Shortly after the release of Metallica’s third album Master of Puppets in March of 1986, the band’s former bassist Cliff Burton died in a tragic bus accident in southern Sweden. The band recruited their second bassist, Jason Newsted, almost immediately after Burton’s passing. Newsted stayed with the band for 15 years before departing in 2001 to pursue several projects that included playing for Echobrain, playing alongside Ozzy Osbourne, and joining Voivod.
Rasmussen said in an interview with Metal Injection, “What happened was [mixing engineers Steve Thompson and Mike Barbiero] did a mix that they thought sounded really, really good, which had lots of bass in it. And the bass – let me just point out – the bass tracks on …And Justice for All are actually fantastic. Jason plays really well. He probably tried to prove that he was worth, that he was up there with Cliff, which in my opinion he is. It’s a different style, but he is as good of bass player as Cliff, just in a different way. And I’ve heard the bass tracks and they’re absolutely amazing. They sound good, he plays well.
But, they heard the mix and they went, ‘Alright, take the bass down, change this this this and this, and then take the bass down.’ So you can barely hear it. And then once they’ve done that they said, ‘Take it another 3dB down.’Why they did that – I have no idea! It could be that they were still grieving about Cliff. I have no idea. But imagine my surprise when I heard the album. I was like, ‘What the… What?!’ It got really criticized when it came out, and people got more or less blown away because of the dryness of the sound. It just goes BANG, right in your face.

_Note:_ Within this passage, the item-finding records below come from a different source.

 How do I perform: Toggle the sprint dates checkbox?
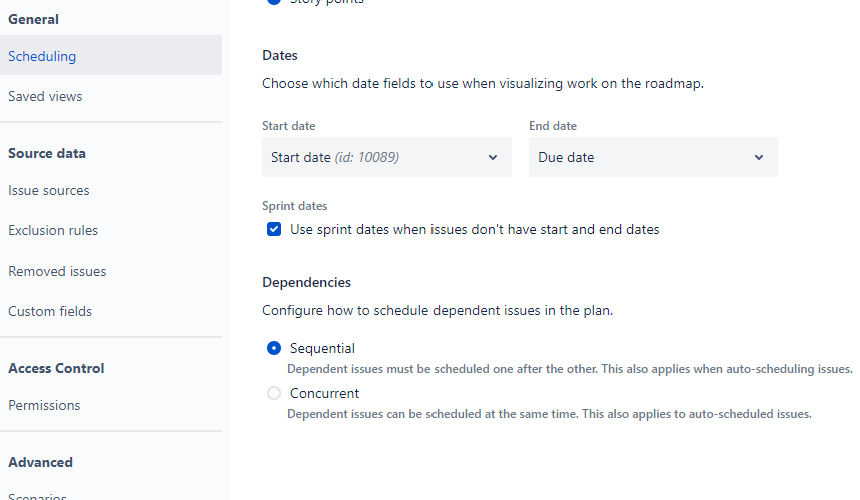274,229
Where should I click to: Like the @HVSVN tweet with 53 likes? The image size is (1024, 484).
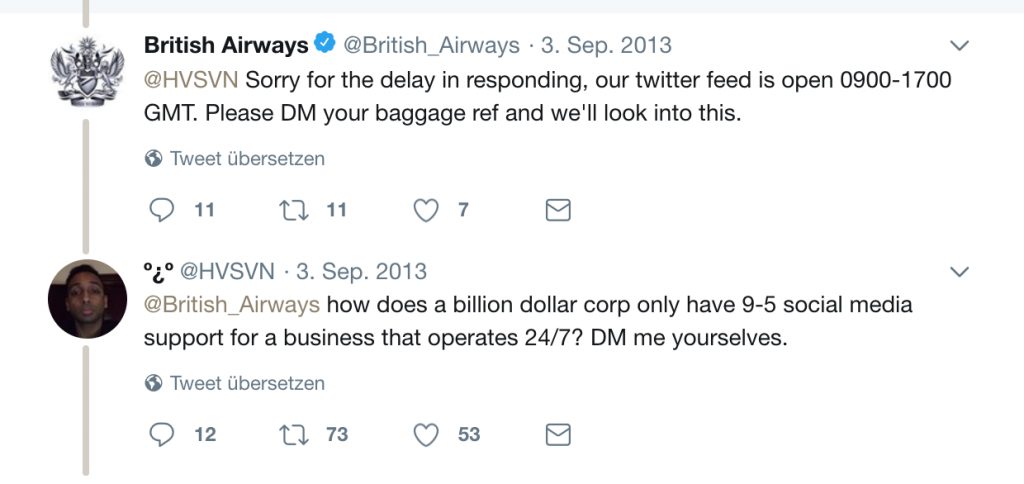click(427, 435)
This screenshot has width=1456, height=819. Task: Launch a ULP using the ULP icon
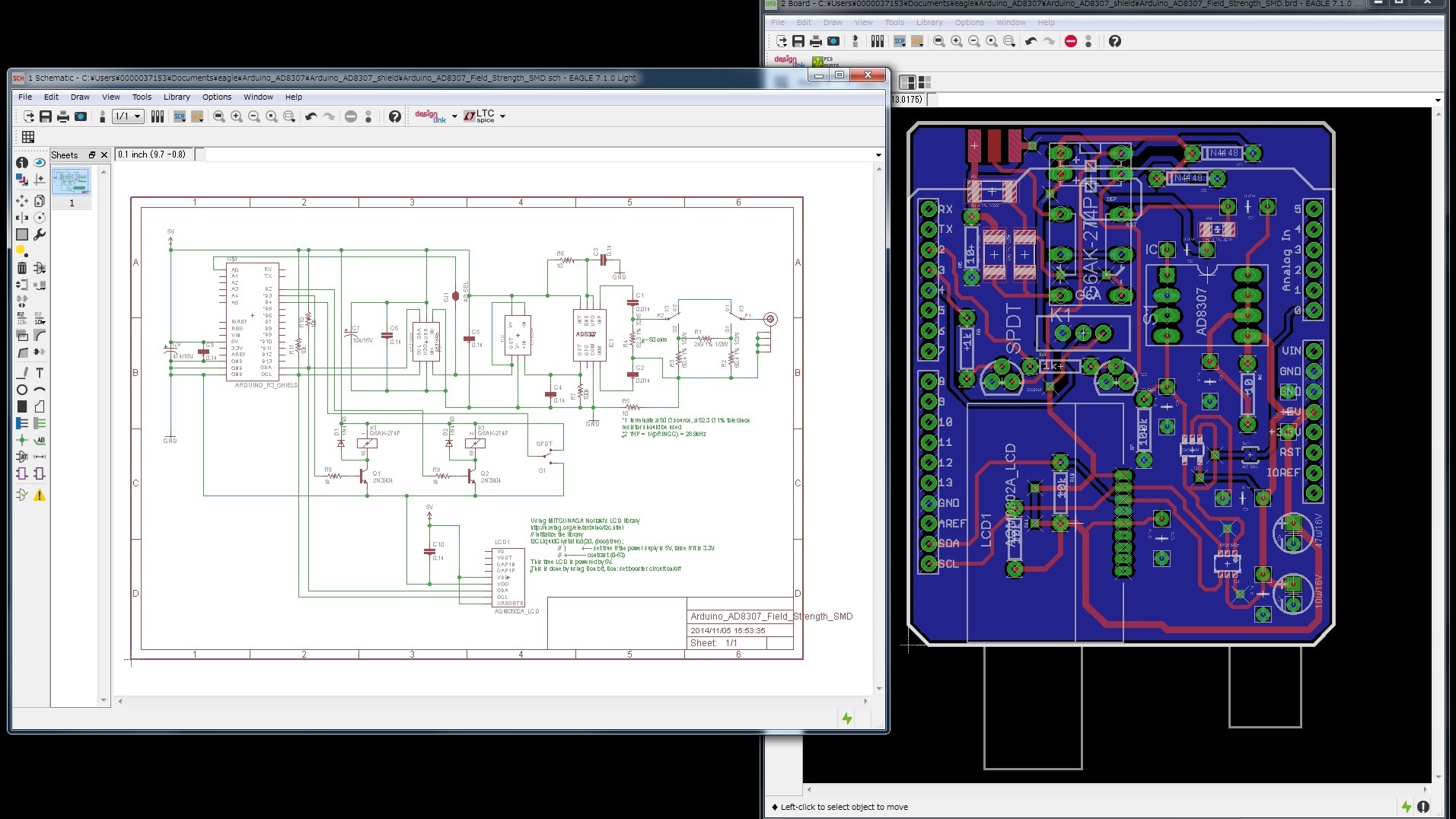tap(197, 116)
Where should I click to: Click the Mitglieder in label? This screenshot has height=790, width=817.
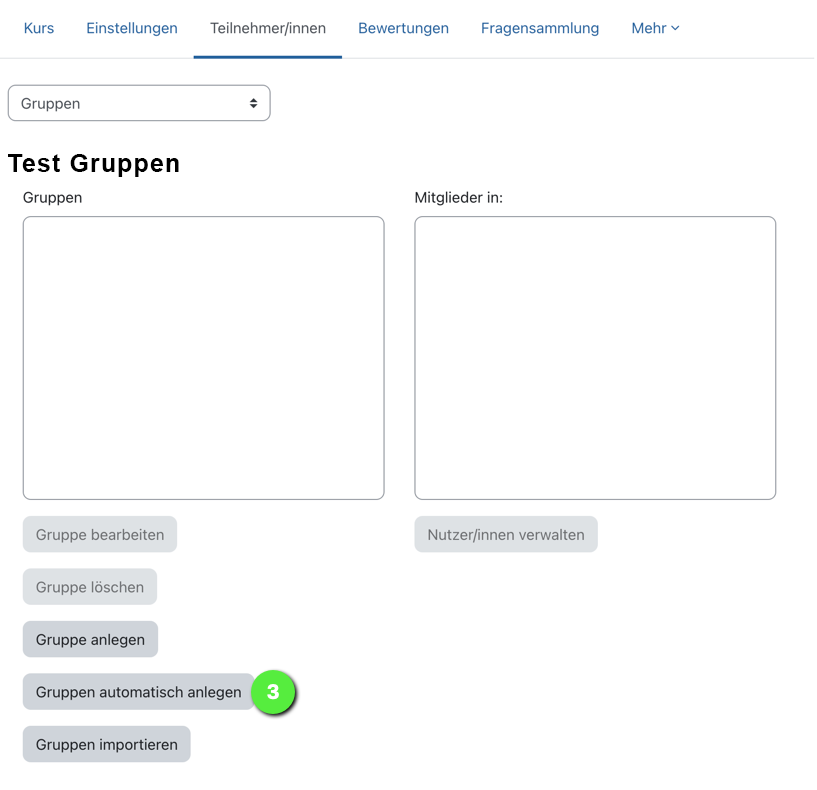458,197
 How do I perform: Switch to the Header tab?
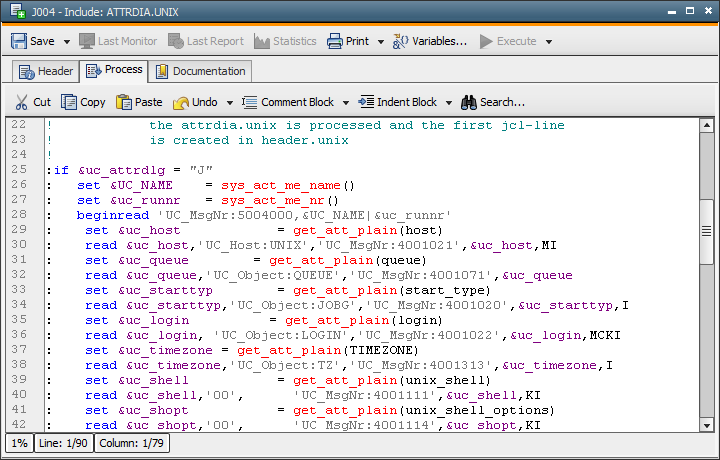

“‘…And Justice for All’ was probably the single album in the last 30 years which has been the most influential in terms of sound for the whole generation of the hardcore metal bands. They all wanted to sound like …And Justice for All. That really clicky, high-endy bass drum, all that stuff…”Every time I hear the bass drum like that, I go ‘I’m really sorry about that. That’s my mistake.’ Well, I didn’t mix it!”